• [INPUT]
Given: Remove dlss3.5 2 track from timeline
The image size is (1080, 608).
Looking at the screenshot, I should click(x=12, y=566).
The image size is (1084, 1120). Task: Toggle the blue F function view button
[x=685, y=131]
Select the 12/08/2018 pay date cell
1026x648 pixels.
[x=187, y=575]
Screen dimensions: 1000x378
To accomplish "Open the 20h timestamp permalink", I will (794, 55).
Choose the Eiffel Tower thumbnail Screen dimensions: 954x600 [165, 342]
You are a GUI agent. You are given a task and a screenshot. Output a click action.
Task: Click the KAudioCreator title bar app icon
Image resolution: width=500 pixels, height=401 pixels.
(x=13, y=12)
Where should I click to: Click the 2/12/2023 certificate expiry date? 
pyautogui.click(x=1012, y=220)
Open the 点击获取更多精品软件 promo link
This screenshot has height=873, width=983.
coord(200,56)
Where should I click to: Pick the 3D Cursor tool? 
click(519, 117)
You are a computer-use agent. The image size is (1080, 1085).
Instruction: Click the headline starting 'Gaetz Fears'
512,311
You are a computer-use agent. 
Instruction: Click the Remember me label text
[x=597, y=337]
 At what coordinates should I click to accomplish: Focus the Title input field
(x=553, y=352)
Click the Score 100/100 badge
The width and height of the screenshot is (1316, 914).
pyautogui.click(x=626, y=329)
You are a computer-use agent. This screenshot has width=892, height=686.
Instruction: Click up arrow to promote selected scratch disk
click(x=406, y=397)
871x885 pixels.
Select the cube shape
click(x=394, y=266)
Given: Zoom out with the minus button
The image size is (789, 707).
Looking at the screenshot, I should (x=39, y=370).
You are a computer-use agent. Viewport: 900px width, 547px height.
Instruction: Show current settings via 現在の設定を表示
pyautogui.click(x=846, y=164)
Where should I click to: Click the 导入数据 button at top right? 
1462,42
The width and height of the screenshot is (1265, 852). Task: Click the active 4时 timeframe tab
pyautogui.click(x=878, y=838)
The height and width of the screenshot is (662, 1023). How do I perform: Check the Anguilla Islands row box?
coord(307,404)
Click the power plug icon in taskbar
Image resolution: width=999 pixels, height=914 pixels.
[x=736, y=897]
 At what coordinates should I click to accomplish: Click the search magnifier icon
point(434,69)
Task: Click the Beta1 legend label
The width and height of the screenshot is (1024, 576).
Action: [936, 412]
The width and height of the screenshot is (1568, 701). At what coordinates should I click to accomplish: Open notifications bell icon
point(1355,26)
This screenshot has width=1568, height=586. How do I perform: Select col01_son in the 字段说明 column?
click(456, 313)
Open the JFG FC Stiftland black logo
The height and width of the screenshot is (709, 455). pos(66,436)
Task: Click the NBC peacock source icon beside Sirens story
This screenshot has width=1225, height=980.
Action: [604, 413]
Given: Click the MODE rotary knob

• [EXERCISE INSTRUCTIONS] Return a copy of each line in the records above that has "agent" in it.

• [RESPONSE BELOW]
You are a GUI agent. You are given a task and a screenshot. Output a click action.
You are a computer-use agent. The image size is (1080, 1085).
You are a computer-use agent. 
You are a computer-use agent. This screenshot has width=892, height=686.
You are a computer-use agent. Viewport: 900px width, 547px height.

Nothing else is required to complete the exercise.